Bellagio Open 24 hours daily, free, music is performed 5-6 p.m. daily; Mr. and Mrs. Green Thumb answer horticulture questions daily from 10:30 to 11:30 a.m. 702.693.7111

Bellagio Conservatory and Botanical Gardens embraces the colors of summer

By Susan Stapleton

Perhaps if Claude Monet were still alive, he would settle in at the Bellagio Conservatory and Botanical Gardens to inspire his next masterpiece. To one side sits a carousel that lights up at night with ponies prancing around in circles. Two bumblebees decked out in 351 sunflowers and 864 mums with hand-sewn wings play up above. Two ladybugs made with 1,200 carnations go about their business. A stunning swan gracefully guards a bridge. Extravagantly decorated butterflies flutter about while umbrellas covered in orchid attire float nearby. Two egrets with their nests filled with eggs wade in a pond. An 8-foot sailboat drifts near a Victorian gazebo and a waterfall where a 22-foot poppy stands guard. Near that is a frog bulging with 1,500 mums. Overseeing all that is a 26-foot-tall lighthouse rimmed in nautical blue and white.
While the new discoveries at every turn surely would inspire Monet, it’s the flowers, thousands of flowers that fill the air with their aromatic fragrance, taking up 7,300 square feet of planting space, that would catch his artistic imagination. Sunflowers, hydrangeas, salvias, impatiens, Persian violets, calandivas, azaleas, calla lilies, miniature roses and yellow chrysanthemums, 80,300 in all, make up the display. Peppered about are 800 shrubs blossoming with hibiscuses, gardenias, azaleas and more, 1,500 ivies with their vines slinking about and 28 trees, giving the exhibit elevation.
And perhaps the star of the show, Claude Monet’s Fisherman’s Cottage on the Cliffs at Varengeville (1882), sits in a 4-by-6-foot frame, a replica made with flowers changed out with 1,000 newbies every week.
Andrés Garcia works six months in advance to create the vision for the display that transforms five times a year.
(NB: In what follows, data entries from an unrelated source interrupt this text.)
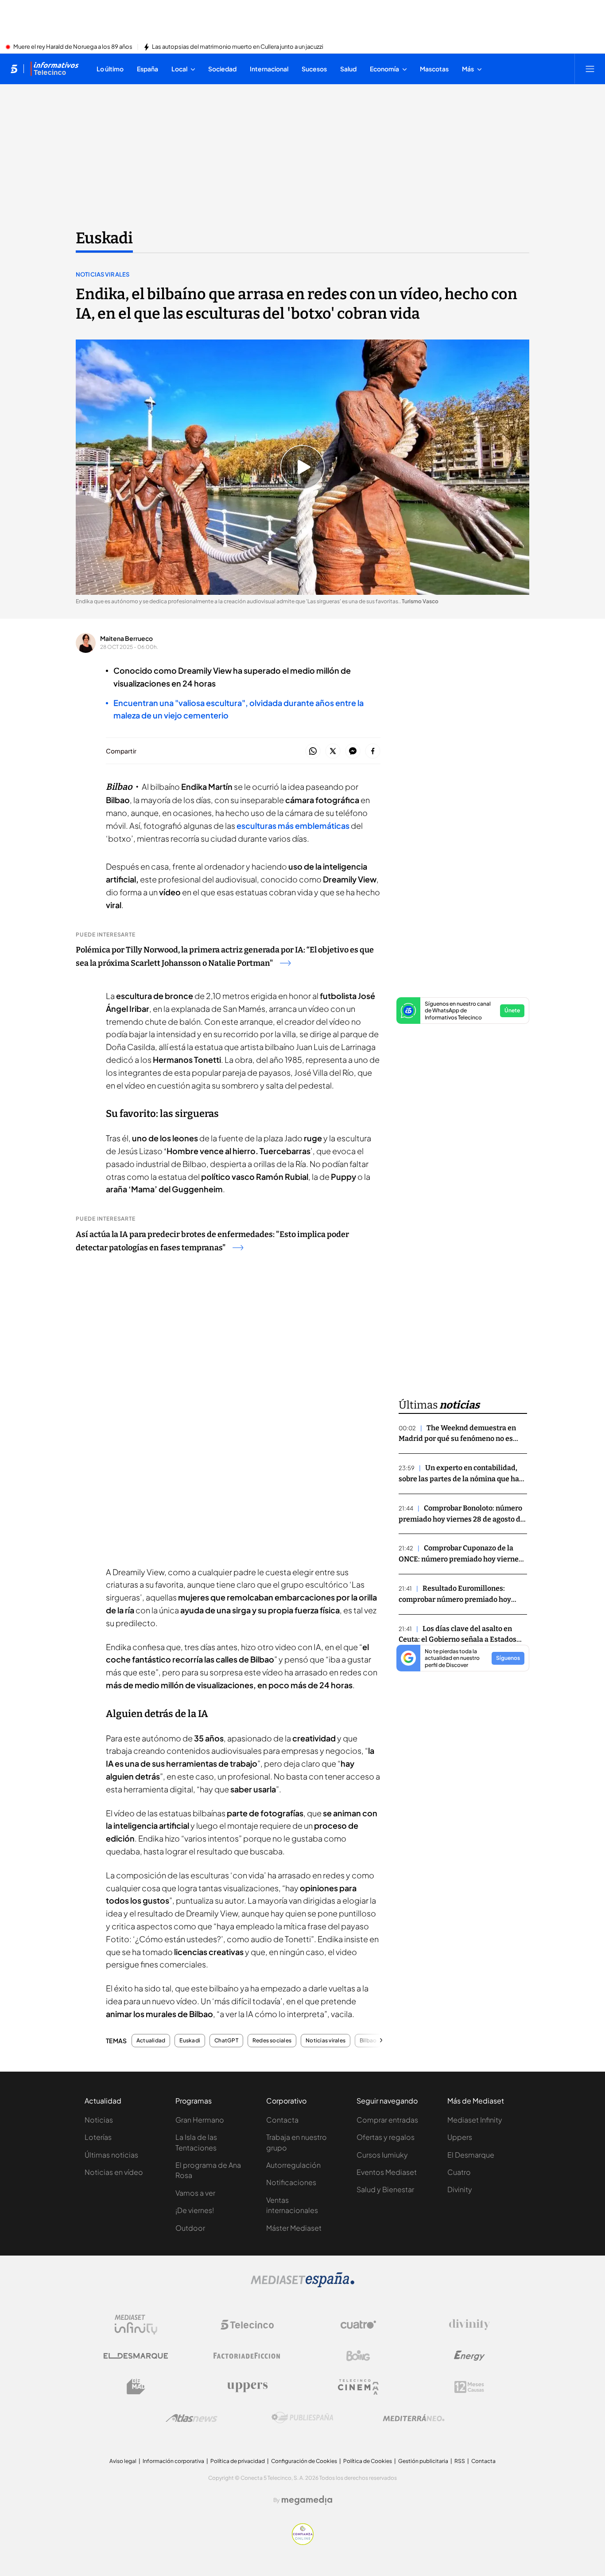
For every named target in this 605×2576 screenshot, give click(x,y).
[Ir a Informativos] (54, 69)
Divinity (459, 2189)
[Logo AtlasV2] (191, 2418)
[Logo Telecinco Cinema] (358, 2387)
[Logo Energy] (469, 2356)
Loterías (98, 2137)
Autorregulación (293, 2165)
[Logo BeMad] (136, 2387)
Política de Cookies (367, 2461)
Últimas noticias (111, 2154)
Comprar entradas (387, 2119)
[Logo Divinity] (469, 2325)
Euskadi (104, 238)
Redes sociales (271, 2040)
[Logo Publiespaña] (302, 2418)
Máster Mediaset (294, 2228)
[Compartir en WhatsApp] (313, 751)
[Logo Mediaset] (302, 2285)
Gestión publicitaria (423, 2461)
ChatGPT (226, 2040)
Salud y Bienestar (385, 2189)
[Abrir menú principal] (590, 68)
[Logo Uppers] (247, 2387)
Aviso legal (122, 2461)
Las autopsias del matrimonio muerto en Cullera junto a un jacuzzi (237, 47)
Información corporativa (173, 2461)
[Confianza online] (303, 2542)
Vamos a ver (195, 2192)
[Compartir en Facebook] (372, 751)
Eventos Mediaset (387, 2172)
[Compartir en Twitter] (333, 751)
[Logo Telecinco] (247, 2325)
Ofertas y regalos (386, 2137)
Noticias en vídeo (114, 2172)
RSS (459, 2461)
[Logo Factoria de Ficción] (247, 2356)
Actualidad (150, 2040)
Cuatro (459, 2172)
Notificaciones (291, 2182)
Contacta (282, 2119)
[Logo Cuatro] (358, 2325)
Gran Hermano (199, 2119)
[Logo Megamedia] (307, 2500)
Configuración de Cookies (304, 2461)
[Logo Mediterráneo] (414, 2417)
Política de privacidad (237, 2461)
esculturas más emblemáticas (293, 825)
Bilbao (368, 2040)
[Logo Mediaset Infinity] (136, 2325)
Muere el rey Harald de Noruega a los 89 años (72, 47)
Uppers (459, 2137)
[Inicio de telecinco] (14, 68)
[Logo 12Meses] (469, 2387)
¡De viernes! (194, 2210)
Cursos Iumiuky (382, 2154)
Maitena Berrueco (126, 638)
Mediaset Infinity (474, 2119)
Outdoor (190, 2228)
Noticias (99, 2119)
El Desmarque (470, 2154)
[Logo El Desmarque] (136, 2356)
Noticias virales (102, 274)
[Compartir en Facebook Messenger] (353, 751)
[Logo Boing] (358, 2356)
About 90 percent of the exhibit changes from year to year, says Bellagio’s executive director of horticulture. “This is the biggest display on the Strip, and I get to perform there,” he says.
Perform, indeed. One new feature is live music played in the Victorian gazebo. A harp and violin set the tone for the room with Mozart, Bach, Beethoven and Chopin wafting among the flowers.
Already, Garcia is concentrating on his Christmas display. Fall is already in the books. “It really helps my team with my vendors, because then we really have time to fine-tune the props,” Garcia says. “I am thinking of spring for next year right now. We work it out and then we put up a beautiful display.” After all, it takes 50 to 75 people six days, working 24/7, to change out the entire exhibit.
For now, Garcia’s staff has its collective eye on the summer garden, changing out 8,000 flowers weekly. And perhaps the next Monet is finding inspiration as well.